I also tried Event.objects.iterator()which behaved the same way.

我也试过Event.objects.iterator()哪个表现相同。

I don't understand what Django is loading into memory or why it is doing this. I expected Django to iterate through the results at the database level, which'd mean the results would be printed at roughly a constant rate (rather than all at once after a lengthy wait).

我不明白 Django 正在将什么加载到内存中,或者为什么要这样做。我希望 Django 在数据库级别遍历结果,这意味着结果将以大致恒定的速率打印(而不是在漫长的等待后一次全部打印)。

What have I misunderstood?

我误解了什么?

(I don't know whether it's relevant, but I'm using PostgreSQL.)

(我不知道它是否相关,但我使用的是 PostgreSQL。)

采纳答案by eternicode

Nate C was close, but not quite.

Nate C 很接近,但不完全。

From the docs:

文档

You can evaluate a QuerySet in the following ways:

  • Iteration. A QuerySet is iterable, and it executes its database query the first time you iterate over it. For example, this will print the headline of all entries in the database:

    for e in Entry.objects.all():
        print e.headline
    

您可以通过以下方式评估 QuerySet:

  • 迭代。QuerySet 是可迭代的,它会在您第一次对其进行迭代时执行其数据库查询。例如,这将打印数据库中所有条目的标题:

    for e in Entry.objects.all():
        print e.headline
    

So your ten million rows are retrieved, all at once, when you first enter that loop and get the iterating form of the queryset. The wait you experience is Django loading the database rows and creating objects for each one, before returning something you can actually iterate over. Then you have everything in memory, and the results come spilling out.

因此,当您第一次进入该循环并获取查询集的迭代形式时,将一次性检索您的 1000 万行。您所经历的等待是 Django 加载数据库行并为每个行创建对象,然后返回您可以实际迭代的内容。然后您将所有内容都保存在内存中,结果就会溢出。

From my reading of the docs, iterator()does nothing more than bypass QuerySet's internal caching mechanisms. I think it might make sense for it to a do a one-by-one thing, but that would conversely require ten-million individual hits on your database. Maybe not all that desirable.

从我对文档的阅读来看,iterator()无非是绕过 QuerySet 的内部缓存机制。我认为逐一执行可能有意义,但相反,这将需要对您的数据库进行 1000 万次单独点击。也许并不是那么理想。
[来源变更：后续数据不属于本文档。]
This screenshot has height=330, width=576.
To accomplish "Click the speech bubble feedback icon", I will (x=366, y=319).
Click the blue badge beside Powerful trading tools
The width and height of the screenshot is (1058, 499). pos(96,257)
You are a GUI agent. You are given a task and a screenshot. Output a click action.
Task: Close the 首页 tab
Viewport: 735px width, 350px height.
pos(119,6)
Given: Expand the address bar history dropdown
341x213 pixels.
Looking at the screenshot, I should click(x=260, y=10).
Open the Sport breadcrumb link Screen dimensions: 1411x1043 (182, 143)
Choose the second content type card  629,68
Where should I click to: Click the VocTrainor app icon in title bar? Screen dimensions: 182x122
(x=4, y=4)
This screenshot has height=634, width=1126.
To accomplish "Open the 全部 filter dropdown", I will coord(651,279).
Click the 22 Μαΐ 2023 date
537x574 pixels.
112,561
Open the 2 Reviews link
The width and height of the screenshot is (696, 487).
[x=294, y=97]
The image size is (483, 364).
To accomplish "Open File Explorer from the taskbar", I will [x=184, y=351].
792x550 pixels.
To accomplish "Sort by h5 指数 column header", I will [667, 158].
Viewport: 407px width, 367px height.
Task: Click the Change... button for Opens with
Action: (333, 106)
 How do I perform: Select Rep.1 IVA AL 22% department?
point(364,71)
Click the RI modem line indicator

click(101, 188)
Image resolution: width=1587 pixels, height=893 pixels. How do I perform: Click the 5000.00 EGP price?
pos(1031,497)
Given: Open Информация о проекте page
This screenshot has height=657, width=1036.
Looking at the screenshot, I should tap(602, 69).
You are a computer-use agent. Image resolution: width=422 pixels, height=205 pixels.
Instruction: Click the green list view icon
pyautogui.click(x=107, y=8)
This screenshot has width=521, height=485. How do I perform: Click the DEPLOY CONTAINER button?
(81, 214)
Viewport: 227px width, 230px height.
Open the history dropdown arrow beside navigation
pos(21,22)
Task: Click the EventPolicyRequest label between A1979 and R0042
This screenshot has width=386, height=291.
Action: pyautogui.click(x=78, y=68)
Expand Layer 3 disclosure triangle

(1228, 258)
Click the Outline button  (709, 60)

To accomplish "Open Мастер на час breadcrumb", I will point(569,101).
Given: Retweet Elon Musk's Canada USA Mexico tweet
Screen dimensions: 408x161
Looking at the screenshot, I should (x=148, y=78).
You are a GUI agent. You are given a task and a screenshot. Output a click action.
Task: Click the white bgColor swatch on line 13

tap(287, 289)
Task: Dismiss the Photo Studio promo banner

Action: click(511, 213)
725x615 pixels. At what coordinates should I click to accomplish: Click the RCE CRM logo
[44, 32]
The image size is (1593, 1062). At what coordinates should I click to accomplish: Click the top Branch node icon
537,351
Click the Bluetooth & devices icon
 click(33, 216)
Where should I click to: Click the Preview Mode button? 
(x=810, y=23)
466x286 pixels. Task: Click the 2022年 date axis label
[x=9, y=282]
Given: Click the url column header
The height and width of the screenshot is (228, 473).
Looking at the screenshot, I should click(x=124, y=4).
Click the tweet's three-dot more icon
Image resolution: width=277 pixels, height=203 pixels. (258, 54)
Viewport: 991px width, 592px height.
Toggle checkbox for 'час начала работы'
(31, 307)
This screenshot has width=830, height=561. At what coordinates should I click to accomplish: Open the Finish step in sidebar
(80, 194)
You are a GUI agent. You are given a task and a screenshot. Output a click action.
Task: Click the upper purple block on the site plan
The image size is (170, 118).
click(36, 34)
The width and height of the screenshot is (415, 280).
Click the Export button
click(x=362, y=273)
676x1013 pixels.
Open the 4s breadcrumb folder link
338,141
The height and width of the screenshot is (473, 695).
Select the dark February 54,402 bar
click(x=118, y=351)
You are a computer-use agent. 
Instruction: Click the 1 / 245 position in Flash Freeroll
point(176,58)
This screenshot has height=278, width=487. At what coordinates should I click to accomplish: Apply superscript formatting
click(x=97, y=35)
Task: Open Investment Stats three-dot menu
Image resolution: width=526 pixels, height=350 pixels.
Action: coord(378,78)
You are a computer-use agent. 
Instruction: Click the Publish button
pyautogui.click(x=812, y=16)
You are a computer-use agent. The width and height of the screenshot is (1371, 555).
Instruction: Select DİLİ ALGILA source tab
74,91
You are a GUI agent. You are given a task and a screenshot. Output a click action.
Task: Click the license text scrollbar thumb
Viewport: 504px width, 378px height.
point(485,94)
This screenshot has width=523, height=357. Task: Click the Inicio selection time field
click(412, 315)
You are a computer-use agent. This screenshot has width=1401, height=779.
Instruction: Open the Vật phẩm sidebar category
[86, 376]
Iterating over large datasets efficiently is something we still haven't gotten quite right, but there are some snippets out there you might find useful for your purposes:

有效地迭代大型数据集是我们还没有完全正确的事情,但是有一些片段您可能会发现对您的目的有用:

回答by mpaf

Might not be the faster or most efficient, but as a ready-made solution why not use django core's Paginator and Page objects documented here:

可能不是更快或最有效,但作为现成的解决方案,为什么不使用此处记录的 django 核心的分页器和页面对象:

https://docs.djangoproject.com/en/dev/topics/pagination/

https://docs.djangoproject.com/en/dev/topics/pagination/

Something like this:

像这样的东西:

from django.core.paginator import Paginator
from djangoapp.models import model

paginator = Paginator(model.objects.all(), 1000) # chunks of 1000, you can 
                                                 # change this to desired chunk size

for page in range(1, paginator.num_pages + 1):
    for row in paginator.page(page).object_list:
        # here you can do whatever you want with the row
    print "done processing page %s" % page

回答by Luke Moore

Django's default behavior is to cache the whole result of the QuerySet when it evaluates the query. You can use the QuerySet's iterator method to avoid this caching:

Django 的默认行为是在评估查询时缓存 QuerySet 的整个结果。您可以使用 QuerySet 的迭代器方法来避免这种缓存:

for event in Event.objects.all().iterator():
    print event

https://docs.djangoproject.com/en/dev/ref/models/querysets/#iterator

https://docs.djangoproject.com/en/dev/ref/models/querysets/#iterator

The iterator() method evaluates the queryset and then reads the results directly without doing caching at the QuerySet level. This method results in better performance and a significant reduction in memory when iterating over a large number of objects that you only need to access once. Note that caching is still done at the database level.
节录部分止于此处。